STEPHANIE JOHNSON

DIRTY LAUNDROMAT


Her father took her fishing on his day off. Sitting on an upside-down bucket, he concealed the hook in a fleshy crawler and cast toward the far bank, under the shade of a low hanging branch where the water was cool and the bottom rocky.

Like that, he said. He set the rod in the crook of a branch he'd stuck in the ground. Now be quiet. You'll scare 'em off if you talk too much.

She watched the bobber, practiced being so still she felt invisible. He cast his line, cracked another beer, lit a cigarette.

Keeps bugs away, he said.

She nodded. But she knew later, while she suffocated under summer's swelter in her lightless room, no one would buy his excuses. Ill-tempered whispers writhing from the kitchen table, a rising cacophony of who'd-done-whom dirty, who'd wasted whose prime.

Eventually, she watched as things went under: the bobber first, then more and more of the line until her pole's tip bent toward the water like a divining rod. She yanked the pole, then froze, saw the fish—airborne and shimmering, red spots surrounded by blue halos like eyes that never blinked—before it disappeared again beneath the surface.

Her father took over. Pulling the rod from her hands, he leaned back and started winding. Once the fish was close to shore, remorse sent her running, scrabbling after the flopping body, nails scratching as she slid down the dirty bank. When she caught up to the fish, her father caught her shirt, pulled her back. Desperately, she kicked the fish toward water. Inch by inch, her father reeled it back, a helpless puppet on invisible string. She cried into dirty fingers as he removed the hook, threw the fish in the Styrofoam cooler.

What did you think was gonna happen? She was like her mother, he thought, the way she sought to protect things that never asked for aid, how she cried too easily over the universe's indifference. A soft, swollen face like her mother's--back when they were first married--red and raw on the night he'd smashed the window and thrown a bucket of trout heads across the driver's seat of her car. The woman was a talker, flirting with his friends and spilling his business, asking her daddy to help him find work. Afterwards, she smelled spoiled and he told animal lies when cornered, said he didn't know who could do such a thing.

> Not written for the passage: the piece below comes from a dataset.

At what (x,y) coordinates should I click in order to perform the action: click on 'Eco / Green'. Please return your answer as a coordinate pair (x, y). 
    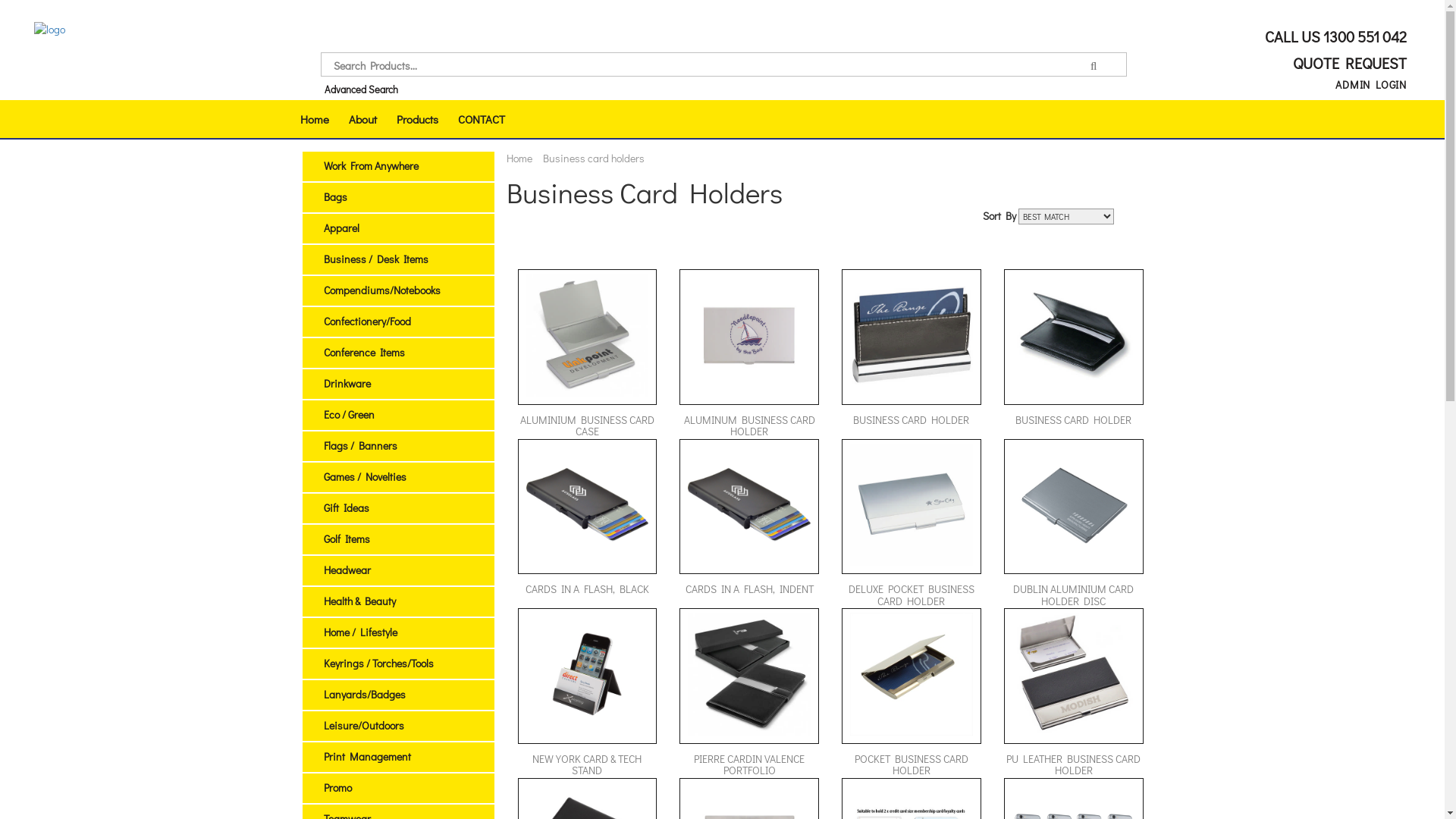
    Looking at the image, I should click on (347, 414).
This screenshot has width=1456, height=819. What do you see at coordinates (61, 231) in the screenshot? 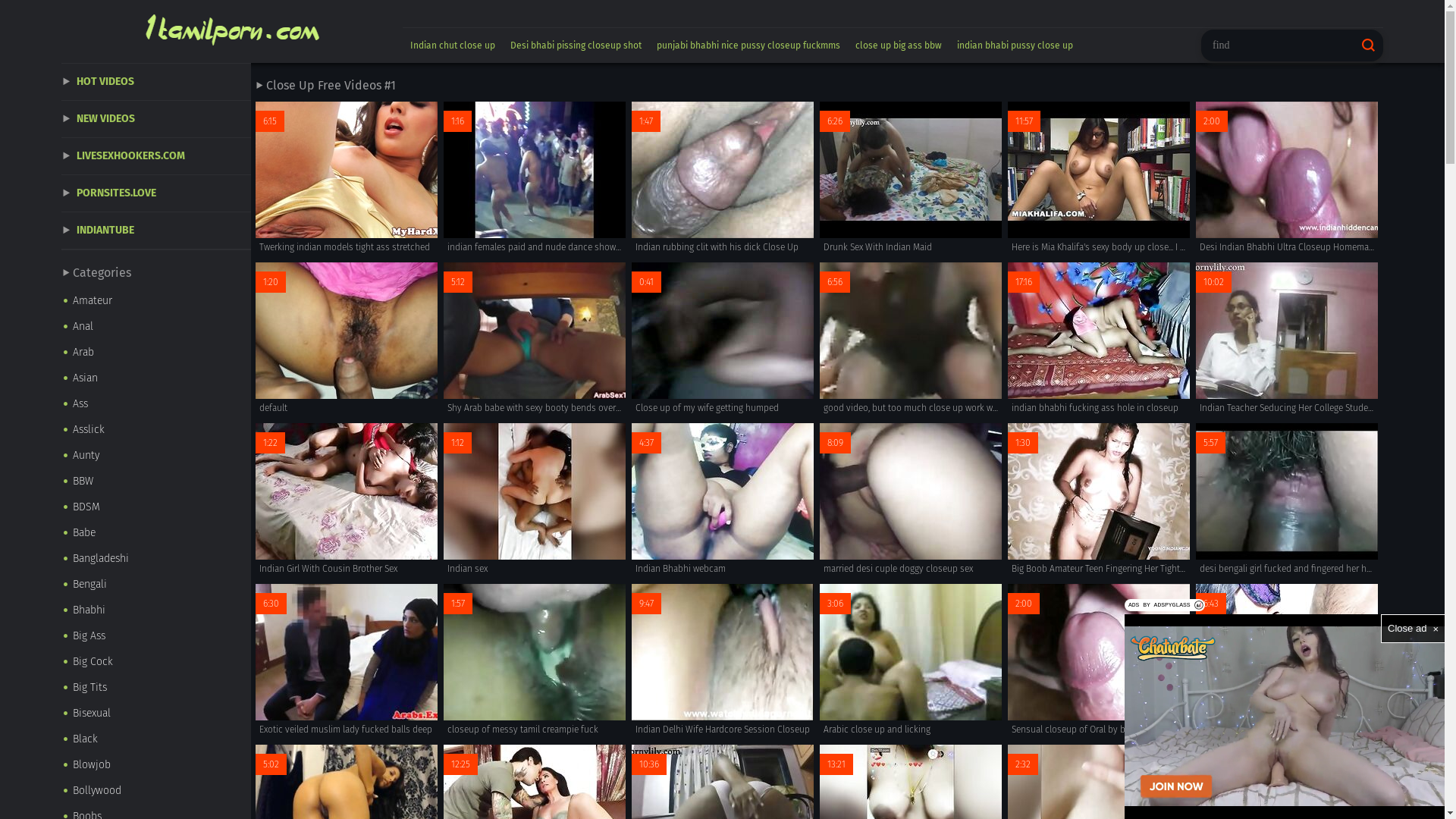
I see `'INDIANTUBE'` at bounding box center [61, 231].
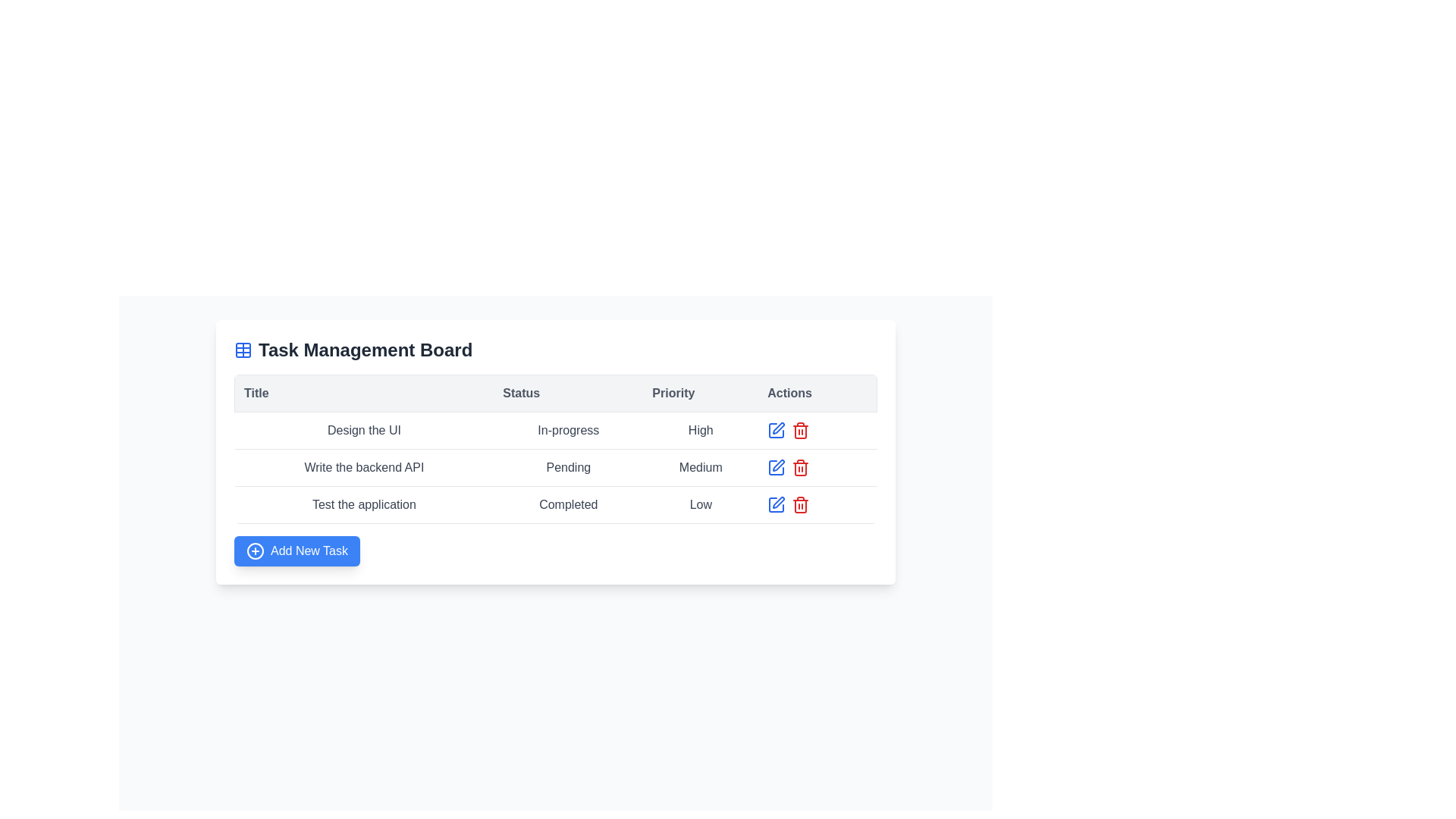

Do yourself a favor, he told his daughter as they trudged back to his truck through mosquitoes swarming the underbrush, the outing soured by her tears. Don't get married.

***

He sits in that Laundromat all day, her mother complains as she folds jeans and matches socks, but he wouldn’t be caught dead sorting laundry, helping around here. Her hands move as quickly as her mouth: shaking, straightening, folding.

Cards, her mother says as if the daughter doesn’t know about the clean sheet quarters that thicken her father’s pockets. Who can count everything we’ve lost?

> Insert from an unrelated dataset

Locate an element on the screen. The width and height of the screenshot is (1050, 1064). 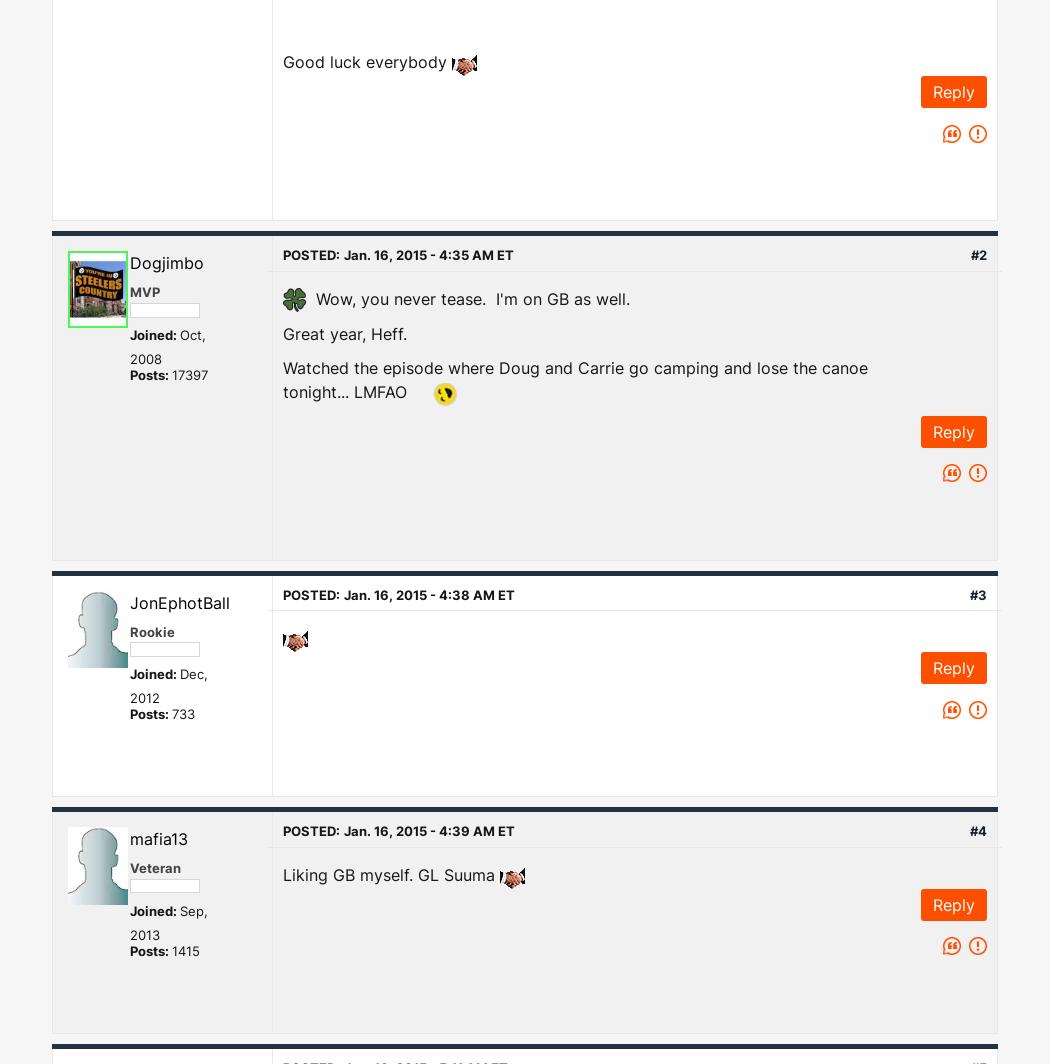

The daughter knows how her mother works, how she leaves his favorite going-out shirt on the bottom of the basket, forgotten beneath heavy denim to wrinkle like the skin of an old man. Tonight, if he’s late, her mother will mindfully forget meatloaf, until its skin becomes an animal hide and the kitchen sours like gunpowder.

Her mother won’t listen now, so the daughter never explains the way one learns to prefer burned things. Glass eyes and guts wrapped in newsprint, in and out of sleep, she dreams her own scales. In the stream of half-conscious moments, she’s dead-set on destruction, rising water claiming more and more terrain. Other times she builds to a slow burn, skin scorched on hot metal, until she’s thickened and tough, her insides dull and gray.

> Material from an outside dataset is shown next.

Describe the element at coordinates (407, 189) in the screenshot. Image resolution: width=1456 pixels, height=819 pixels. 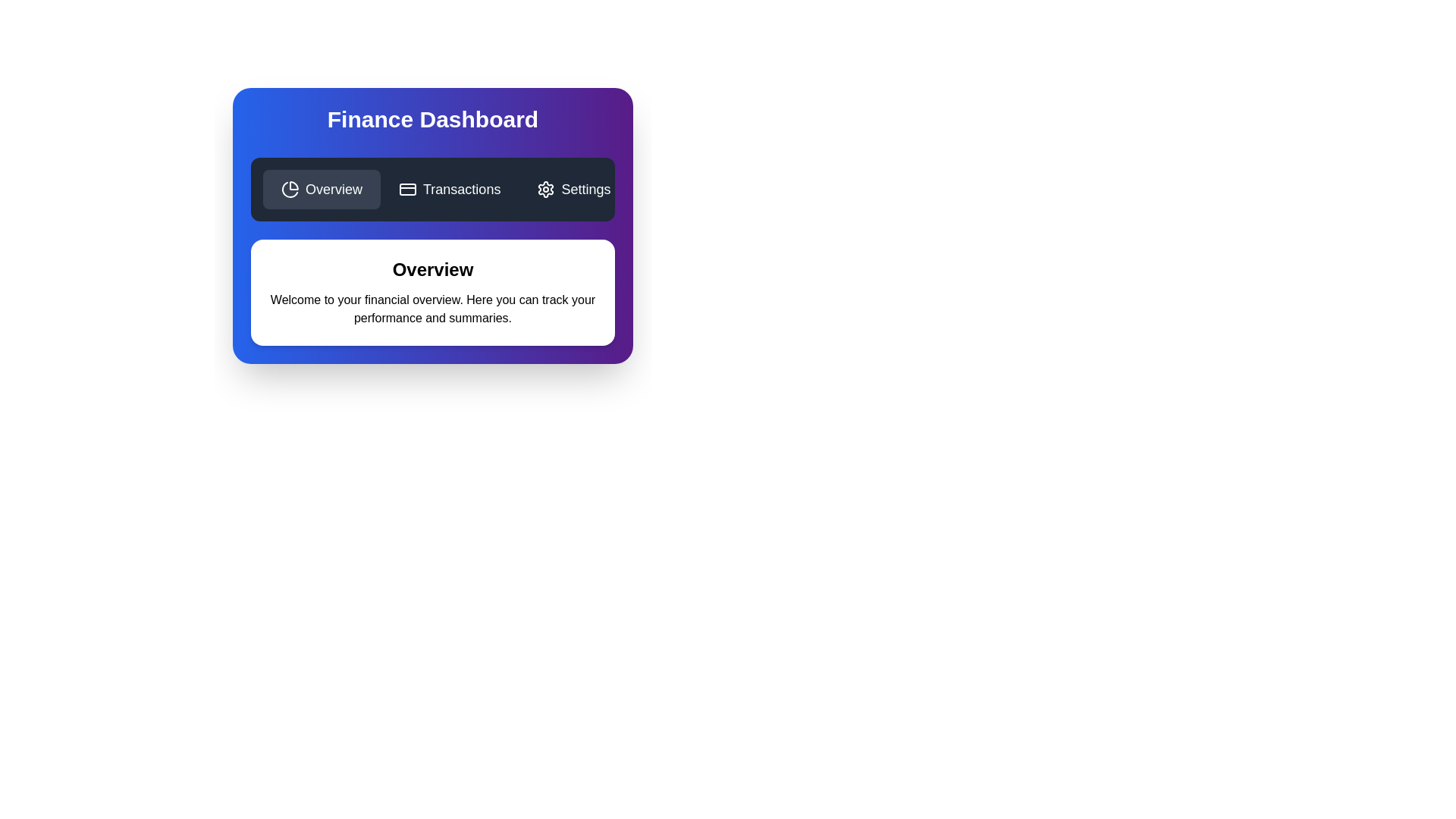
I see `the 'Transactions' button associated with the credit card icon, which is styled in minimalistic line art and positioned next to the 'Transactions' text` at that location.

He’ll never leave, her mother says. You know that, don’t you? None of them would have him. A week. A month, maybe, but I’m the only one. I never threw him back.

There was a time, her mother says. But you think it’s going to stay sweet, you give in, and you do the right thing. Then it’s not just you anymore.

Sometimes, when half-awake, the daughter envisions mouth-brooders, females from a distant continent with jaws squared protecting fry, mothers who scoop up babies at night or when they’re in danger. The daughter wishes she could crawl into a mouth, if only to stop the talking. Live birth, the daughter thinks, requires less patience than egg laying. But here, the tradeoff is pain.

So…her mother says. She throws the last pair of jeans on the pile. So, here we are.
The daughter has memorized her mother’s face without make-up. Wrinkles and dots, a map leading nowhere. Here by the washing machine the daughter wants to unfold her, to show her the big picture: the devil makes work for those with idle plans.

You know, her mother says as she smoothes her daughter’s hair, you don’t have to settle. Don’t get caught.

***

In the end, what good is second-hand wisdom? Eventually, the one no one counts on comes--an underdog with nicotine fingerprints and a boxer's bravado, looking for someone who can take a punch. A slow learner, she only begins to determine what it means to be impossible to disappoint.